- **Your goal**
Keyword search on "terminal": report each line of the records that contains it.

- **Task input**
==============================

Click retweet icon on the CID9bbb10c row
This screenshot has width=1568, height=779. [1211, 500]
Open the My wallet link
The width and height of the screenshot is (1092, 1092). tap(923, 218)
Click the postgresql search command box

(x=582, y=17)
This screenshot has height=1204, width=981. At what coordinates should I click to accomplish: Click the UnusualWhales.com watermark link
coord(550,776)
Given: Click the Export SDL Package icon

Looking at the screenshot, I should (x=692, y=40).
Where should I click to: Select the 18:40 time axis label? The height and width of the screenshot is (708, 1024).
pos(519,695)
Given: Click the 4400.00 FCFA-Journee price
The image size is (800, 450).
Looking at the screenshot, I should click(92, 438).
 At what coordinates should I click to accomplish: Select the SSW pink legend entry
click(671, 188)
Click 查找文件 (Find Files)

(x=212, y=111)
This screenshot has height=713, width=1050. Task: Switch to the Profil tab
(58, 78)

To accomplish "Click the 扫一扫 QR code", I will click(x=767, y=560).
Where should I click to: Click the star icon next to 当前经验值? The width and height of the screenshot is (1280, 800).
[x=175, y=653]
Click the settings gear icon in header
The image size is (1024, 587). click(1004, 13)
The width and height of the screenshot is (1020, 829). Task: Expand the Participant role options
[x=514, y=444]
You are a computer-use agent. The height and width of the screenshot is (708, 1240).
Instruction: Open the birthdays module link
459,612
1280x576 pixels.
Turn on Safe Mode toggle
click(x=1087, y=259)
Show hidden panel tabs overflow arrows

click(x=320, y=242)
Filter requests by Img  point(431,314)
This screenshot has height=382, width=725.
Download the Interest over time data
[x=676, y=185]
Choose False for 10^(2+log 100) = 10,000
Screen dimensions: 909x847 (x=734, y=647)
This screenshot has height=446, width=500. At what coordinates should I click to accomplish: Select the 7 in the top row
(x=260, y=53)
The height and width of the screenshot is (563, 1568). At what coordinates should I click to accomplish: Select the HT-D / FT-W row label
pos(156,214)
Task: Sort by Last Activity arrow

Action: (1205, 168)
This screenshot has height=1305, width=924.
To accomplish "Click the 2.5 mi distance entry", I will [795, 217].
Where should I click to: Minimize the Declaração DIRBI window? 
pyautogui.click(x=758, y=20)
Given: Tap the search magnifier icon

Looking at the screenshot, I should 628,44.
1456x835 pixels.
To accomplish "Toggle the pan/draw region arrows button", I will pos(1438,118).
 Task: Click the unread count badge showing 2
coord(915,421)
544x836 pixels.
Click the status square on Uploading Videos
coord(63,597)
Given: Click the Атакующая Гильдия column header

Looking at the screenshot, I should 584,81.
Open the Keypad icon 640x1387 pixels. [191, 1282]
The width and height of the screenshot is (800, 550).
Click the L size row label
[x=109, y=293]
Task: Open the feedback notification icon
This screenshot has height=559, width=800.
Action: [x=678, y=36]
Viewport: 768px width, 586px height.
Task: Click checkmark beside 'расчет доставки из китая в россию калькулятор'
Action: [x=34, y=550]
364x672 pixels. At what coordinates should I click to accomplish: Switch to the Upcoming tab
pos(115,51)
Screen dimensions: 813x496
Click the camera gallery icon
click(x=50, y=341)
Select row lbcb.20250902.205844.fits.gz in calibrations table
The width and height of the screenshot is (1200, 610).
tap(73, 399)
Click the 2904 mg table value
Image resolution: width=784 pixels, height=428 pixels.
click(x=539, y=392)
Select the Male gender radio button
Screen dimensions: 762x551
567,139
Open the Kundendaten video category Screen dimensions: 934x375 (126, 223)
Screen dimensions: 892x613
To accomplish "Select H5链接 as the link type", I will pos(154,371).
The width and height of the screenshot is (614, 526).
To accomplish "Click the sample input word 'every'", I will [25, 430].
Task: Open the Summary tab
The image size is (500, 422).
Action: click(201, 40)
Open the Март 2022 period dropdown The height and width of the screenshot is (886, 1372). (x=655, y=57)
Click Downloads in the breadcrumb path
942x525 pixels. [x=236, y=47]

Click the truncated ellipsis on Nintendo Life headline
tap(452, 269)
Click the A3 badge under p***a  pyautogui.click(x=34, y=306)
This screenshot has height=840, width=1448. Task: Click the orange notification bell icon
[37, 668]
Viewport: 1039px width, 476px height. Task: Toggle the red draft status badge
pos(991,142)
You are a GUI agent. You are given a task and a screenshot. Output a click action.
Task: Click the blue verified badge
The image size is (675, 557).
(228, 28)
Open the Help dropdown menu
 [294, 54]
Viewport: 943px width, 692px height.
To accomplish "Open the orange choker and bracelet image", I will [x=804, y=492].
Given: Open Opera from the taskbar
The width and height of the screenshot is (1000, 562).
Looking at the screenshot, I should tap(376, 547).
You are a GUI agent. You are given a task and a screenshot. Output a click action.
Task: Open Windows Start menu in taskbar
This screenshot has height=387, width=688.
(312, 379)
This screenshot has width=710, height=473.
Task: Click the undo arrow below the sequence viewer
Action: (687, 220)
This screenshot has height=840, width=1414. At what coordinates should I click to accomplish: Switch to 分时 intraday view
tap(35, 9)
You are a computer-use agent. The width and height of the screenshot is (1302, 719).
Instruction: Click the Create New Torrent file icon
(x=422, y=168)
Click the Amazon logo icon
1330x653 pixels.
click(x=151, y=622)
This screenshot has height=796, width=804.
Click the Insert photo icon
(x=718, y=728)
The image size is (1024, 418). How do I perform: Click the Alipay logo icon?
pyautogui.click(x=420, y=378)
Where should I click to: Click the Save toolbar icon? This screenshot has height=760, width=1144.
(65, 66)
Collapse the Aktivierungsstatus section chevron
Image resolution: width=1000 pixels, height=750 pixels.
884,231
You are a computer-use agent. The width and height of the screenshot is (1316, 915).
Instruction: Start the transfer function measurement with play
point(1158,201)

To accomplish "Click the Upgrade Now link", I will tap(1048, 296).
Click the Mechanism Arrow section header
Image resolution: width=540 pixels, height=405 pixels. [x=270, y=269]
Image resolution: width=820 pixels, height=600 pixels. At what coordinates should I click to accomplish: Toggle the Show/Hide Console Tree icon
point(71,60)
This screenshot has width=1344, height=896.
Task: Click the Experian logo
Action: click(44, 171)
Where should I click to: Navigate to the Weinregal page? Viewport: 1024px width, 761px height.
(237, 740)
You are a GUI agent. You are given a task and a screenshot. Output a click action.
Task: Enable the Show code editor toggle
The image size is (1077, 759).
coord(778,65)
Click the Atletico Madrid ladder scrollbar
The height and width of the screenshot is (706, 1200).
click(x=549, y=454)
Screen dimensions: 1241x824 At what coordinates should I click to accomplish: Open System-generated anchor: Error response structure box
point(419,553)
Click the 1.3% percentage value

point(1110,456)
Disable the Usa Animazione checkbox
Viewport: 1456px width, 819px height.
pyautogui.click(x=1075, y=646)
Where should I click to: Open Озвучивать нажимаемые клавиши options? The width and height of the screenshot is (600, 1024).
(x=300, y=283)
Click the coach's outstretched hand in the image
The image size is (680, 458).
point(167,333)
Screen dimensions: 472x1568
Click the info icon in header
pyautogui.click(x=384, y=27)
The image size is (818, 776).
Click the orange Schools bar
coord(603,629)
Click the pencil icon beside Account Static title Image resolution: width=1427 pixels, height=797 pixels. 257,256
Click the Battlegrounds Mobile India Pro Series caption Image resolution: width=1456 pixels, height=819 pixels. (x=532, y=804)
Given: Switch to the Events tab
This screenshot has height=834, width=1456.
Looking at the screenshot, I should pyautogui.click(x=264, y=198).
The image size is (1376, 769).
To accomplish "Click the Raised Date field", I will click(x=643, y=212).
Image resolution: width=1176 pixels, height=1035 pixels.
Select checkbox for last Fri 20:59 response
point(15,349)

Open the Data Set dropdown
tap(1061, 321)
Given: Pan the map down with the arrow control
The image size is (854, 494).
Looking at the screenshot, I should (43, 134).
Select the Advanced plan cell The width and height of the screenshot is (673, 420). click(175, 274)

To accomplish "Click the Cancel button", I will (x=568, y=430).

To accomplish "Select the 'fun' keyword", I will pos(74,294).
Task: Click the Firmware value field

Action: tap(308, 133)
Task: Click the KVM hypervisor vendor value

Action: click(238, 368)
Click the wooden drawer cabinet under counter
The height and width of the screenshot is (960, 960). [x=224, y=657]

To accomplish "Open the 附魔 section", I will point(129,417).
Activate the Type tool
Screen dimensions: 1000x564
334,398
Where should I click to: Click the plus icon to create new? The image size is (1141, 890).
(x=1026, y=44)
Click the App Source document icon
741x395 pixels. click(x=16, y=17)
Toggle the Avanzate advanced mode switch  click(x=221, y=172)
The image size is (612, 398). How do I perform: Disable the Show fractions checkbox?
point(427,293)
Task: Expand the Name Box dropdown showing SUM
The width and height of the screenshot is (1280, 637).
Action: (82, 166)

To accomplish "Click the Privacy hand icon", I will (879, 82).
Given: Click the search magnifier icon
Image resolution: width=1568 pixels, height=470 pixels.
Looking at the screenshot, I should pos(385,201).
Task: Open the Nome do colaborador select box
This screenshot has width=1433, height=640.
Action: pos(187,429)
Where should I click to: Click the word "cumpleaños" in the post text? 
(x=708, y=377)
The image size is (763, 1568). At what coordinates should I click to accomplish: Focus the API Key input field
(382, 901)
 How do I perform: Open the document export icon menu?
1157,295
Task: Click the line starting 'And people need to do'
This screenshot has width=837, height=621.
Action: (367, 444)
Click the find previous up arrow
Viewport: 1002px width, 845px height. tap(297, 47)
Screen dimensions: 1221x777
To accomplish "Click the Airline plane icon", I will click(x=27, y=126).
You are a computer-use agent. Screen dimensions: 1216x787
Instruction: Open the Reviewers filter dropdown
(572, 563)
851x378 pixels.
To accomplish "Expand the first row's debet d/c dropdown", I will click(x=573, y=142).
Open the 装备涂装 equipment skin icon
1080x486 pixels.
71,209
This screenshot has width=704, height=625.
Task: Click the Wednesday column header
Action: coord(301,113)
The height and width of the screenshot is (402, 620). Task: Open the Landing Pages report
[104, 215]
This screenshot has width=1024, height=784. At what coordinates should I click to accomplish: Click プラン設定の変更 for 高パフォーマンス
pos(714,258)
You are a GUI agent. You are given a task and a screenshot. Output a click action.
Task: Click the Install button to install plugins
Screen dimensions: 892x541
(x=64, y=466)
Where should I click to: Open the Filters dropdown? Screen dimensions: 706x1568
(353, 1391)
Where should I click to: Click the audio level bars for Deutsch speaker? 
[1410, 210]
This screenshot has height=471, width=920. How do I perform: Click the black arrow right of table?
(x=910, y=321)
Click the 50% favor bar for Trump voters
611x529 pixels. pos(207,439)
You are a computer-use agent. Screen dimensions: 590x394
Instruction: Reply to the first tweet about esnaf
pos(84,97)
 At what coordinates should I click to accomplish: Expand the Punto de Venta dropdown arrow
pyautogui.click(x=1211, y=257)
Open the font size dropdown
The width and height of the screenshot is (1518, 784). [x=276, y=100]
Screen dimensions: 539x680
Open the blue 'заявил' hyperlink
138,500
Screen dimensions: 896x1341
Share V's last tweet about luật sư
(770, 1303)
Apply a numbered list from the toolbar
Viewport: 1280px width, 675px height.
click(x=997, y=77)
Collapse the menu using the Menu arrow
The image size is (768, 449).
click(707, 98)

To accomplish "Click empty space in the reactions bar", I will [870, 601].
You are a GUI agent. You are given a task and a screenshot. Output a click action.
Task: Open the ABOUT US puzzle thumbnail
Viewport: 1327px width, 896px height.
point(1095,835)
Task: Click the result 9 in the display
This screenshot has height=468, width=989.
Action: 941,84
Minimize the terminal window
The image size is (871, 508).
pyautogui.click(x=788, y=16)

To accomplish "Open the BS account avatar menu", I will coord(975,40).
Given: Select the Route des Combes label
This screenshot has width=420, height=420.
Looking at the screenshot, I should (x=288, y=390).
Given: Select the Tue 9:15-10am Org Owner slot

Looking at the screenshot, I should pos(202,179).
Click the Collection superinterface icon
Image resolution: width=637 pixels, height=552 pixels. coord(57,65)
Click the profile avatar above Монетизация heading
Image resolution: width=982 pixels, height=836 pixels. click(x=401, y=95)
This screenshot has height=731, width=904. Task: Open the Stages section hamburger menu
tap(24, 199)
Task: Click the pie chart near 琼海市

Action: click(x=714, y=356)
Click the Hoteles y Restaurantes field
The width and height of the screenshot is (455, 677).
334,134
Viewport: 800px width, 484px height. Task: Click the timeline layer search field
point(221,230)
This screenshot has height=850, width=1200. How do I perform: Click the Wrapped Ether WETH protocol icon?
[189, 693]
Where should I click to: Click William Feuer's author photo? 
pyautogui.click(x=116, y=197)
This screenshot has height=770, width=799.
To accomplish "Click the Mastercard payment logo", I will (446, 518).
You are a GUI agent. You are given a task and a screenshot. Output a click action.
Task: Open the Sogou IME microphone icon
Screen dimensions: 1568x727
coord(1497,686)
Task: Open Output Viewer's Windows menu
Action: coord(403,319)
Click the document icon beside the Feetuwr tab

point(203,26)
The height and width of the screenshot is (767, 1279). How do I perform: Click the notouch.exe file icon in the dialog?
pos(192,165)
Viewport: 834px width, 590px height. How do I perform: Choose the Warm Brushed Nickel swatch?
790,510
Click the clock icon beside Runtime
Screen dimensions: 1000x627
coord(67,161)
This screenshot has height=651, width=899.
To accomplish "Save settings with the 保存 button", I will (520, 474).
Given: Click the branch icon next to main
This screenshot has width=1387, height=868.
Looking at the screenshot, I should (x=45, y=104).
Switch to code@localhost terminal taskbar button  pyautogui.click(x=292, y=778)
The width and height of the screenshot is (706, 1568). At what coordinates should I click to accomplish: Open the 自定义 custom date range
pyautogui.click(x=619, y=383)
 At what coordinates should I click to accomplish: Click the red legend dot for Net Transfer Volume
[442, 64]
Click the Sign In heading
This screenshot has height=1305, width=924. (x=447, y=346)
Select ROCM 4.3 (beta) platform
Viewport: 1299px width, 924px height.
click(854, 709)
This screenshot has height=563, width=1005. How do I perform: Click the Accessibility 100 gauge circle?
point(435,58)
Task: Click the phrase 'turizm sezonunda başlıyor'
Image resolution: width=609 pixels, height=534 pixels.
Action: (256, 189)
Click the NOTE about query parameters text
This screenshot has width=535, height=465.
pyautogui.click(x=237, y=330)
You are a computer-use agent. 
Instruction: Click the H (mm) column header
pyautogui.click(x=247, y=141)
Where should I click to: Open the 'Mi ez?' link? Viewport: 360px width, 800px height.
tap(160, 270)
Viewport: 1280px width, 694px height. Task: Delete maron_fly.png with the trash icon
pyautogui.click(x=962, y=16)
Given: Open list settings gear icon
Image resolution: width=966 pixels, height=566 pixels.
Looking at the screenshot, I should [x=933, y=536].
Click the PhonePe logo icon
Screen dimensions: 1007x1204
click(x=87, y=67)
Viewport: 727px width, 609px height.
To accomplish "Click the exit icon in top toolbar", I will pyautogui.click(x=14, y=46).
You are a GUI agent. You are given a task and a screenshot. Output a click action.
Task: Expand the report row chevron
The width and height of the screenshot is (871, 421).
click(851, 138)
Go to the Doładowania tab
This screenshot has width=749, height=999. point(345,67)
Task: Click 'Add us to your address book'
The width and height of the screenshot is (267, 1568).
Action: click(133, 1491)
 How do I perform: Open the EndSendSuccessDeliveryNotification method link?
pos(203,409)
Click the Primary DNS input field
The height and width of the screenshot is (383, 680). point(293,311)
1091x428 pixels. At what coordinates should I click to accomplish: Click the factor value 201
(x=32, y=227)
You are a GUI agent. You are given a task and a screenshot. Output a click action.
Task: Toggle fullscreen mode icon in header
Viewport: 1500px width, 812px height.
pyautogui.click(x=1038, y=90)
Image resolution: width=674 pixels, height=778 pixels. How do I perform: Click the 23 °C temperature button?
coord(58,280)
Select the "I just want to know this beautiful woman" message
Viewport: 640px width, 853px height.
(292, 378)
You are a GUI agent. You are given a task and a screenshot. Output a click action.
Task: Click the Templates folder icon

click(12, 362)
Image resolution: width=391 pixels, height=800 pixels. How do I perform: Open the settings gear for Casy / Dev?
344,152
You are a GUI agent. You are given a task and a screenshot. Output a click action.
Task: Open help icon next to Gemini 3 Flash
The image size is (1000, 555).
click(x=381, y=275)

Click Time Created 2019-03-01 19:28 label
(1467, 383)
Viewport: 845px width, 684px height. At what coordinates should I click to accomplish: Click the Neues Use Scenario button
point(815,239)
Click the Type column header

==============================

- **Exercise solution**
Minimize the terminal window
Switch to code@localhost terminal taskbar button  pyautogui.click(x=292, y=778)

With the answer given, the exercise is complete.